Organisation - June 1, 2010

Strong feelings about merger at VHL

The Executive Board demands a full merger of Van Hall and Larenstein. But the Employees' Council continues to resist. ‘Untying the knots would cost 2.5 million a year.'

Ceci n'est pas béton
The Executive Board will not accept a refusal to merge by the two institutions Larenstein and Van Hall. ‘If the Employees' Coucil votes against the merger, we will go to the arbitration committee. We are not going to carry on with an organization that has fallen apart. If you don't want to merge, OK, but then we will pull out too.' When board chairman Aalt Dijkhuizen spoke these words, feelings ran high
Among the sixty-odd staff members at Larenstein in Velp who gathered to hear what he had to say on 20 May, during the Board's strategy tour. In spite of their common name, Van Hall Larenstein (VHL), both institutions have been stalling for a couple of years on entering into a full merger. One of the sticking points is the number of degree programmes that are currently offered in both places.
Dijkhuizen delivered a long monologue outlining the necessity of a full merger. From 1 September, an executive board is only allowed to run one applied sciences university. So a merger at management level is mandatory. ‘The VHL management and the executive board are going all out to achieve the merger; we are doing our utmost. If it still doesn't happen because the employees' council says no and the arbitration committee doesn't' back us either, we will be forced to look for other partners.

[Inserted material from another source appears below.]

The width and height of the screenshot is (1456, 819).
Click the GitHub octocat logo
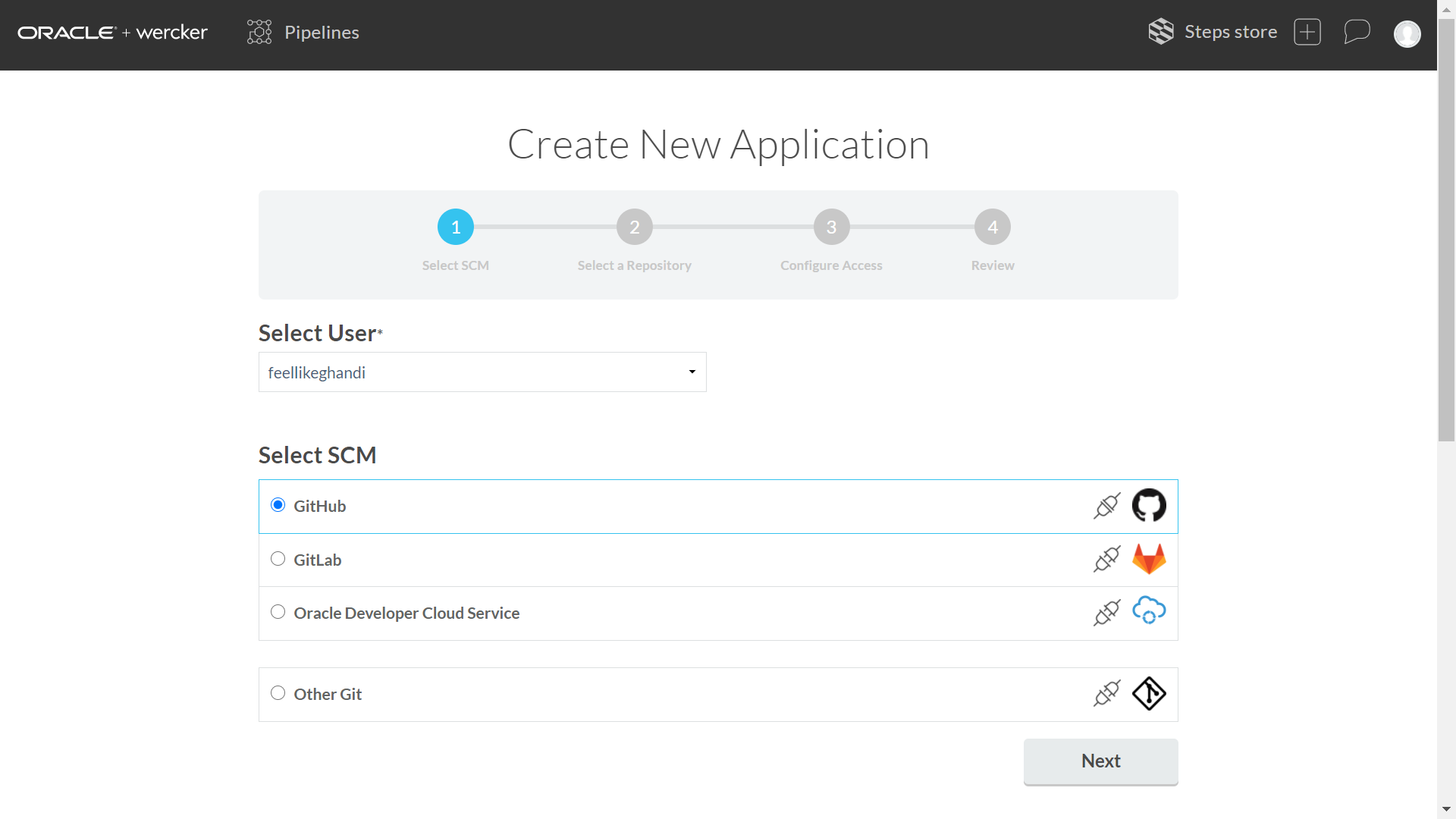click(1149, 505)
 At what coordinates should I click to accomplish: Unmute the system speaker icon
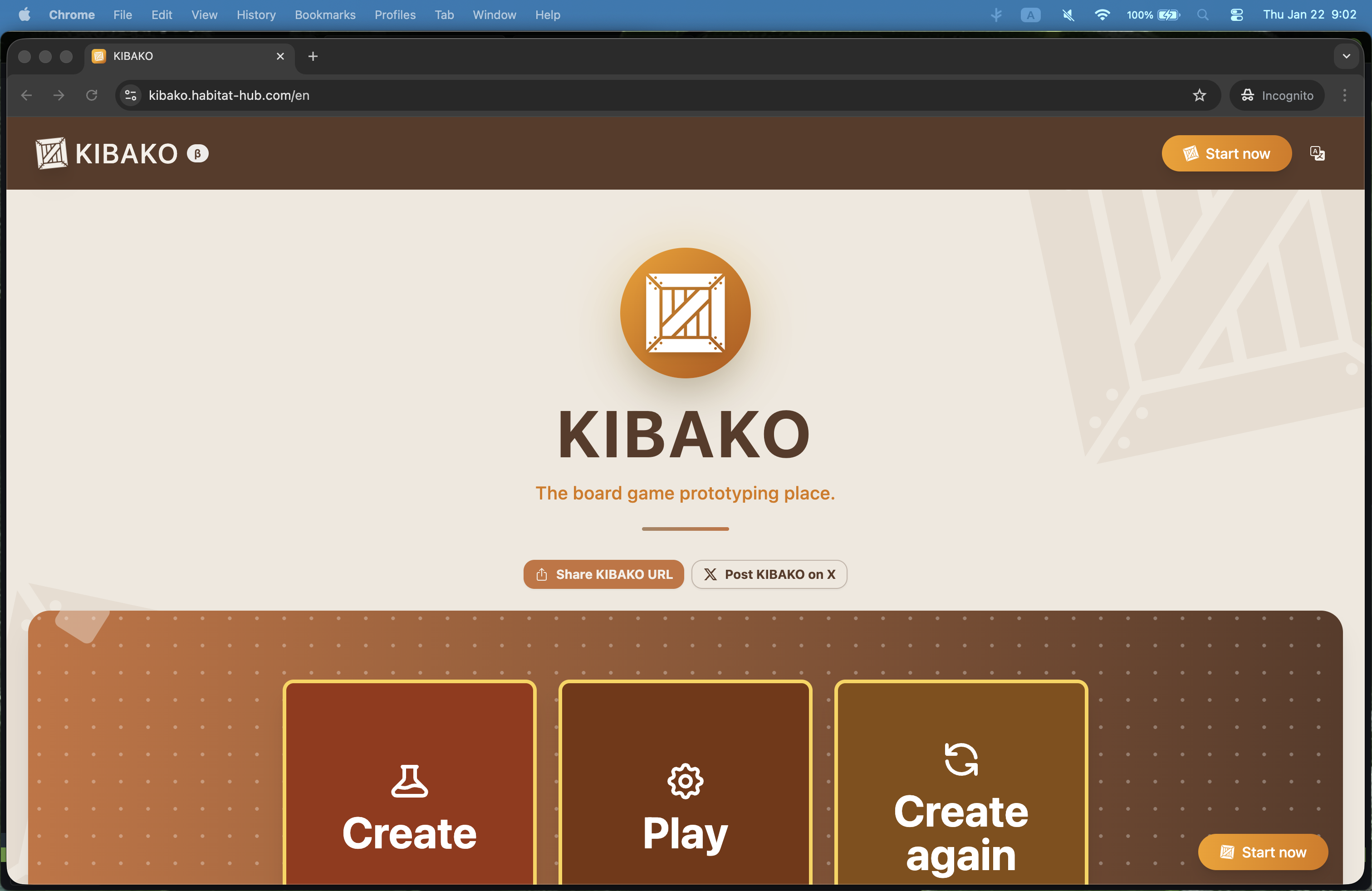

In Dronten, for example, they would jump at the opportunity to join is in the Dairy Campus.'
Employees' council chairman Dennis de Jager argued for a different model: two independent applied sciences institutions working closely together with the university. Dijkuizen didn't want to hear anything about such ideas. ‘Untying the knots is not an option. Going ahead with two small separate institutions goes right against the zeitgeist of collaboration and concentration, and will put their survival in grave danger.' Because it would cost a lot of money, he made clear. It would mean fifteen additional staff for facilitatory services, Dijkhuizen said , whereas a merger will make it possible to get rid of twenty staff. ‘That saves at least 2.5 million a year, which can be spent on education. Anyone who doesn't want to merge has a lot of explaining to do, to students, their parents and the outside world.'
Dijkhuizen spoke in similar vein to an audience of about 100 staff members later the same day in Leeuwarden. Emotions ran high at the meeting. One of the complainst was that Han Hardus, programme director for Animal Management, was not told at first about the plans to bring the Wageningen ‘Horse' major under Animal Management at Leeuwarden. Sloppy, admitted Ellen Marks. Hardus accused his fellow-directors of ‘playing games'. He was roundly applauded. But there was anger among the audience on other points too. Staff services have disappeared from Leeuwarden and recruitment of foreign students for Leeuwarden was to be stopped, it was claimed. Dijkhuizen promised to look into it. ‘Let's stop trying to get one up on each other and put an end to all the fuss.' But the more Dijkhuizen appealed to people not to be so emotional, the more emotional they seemed to get.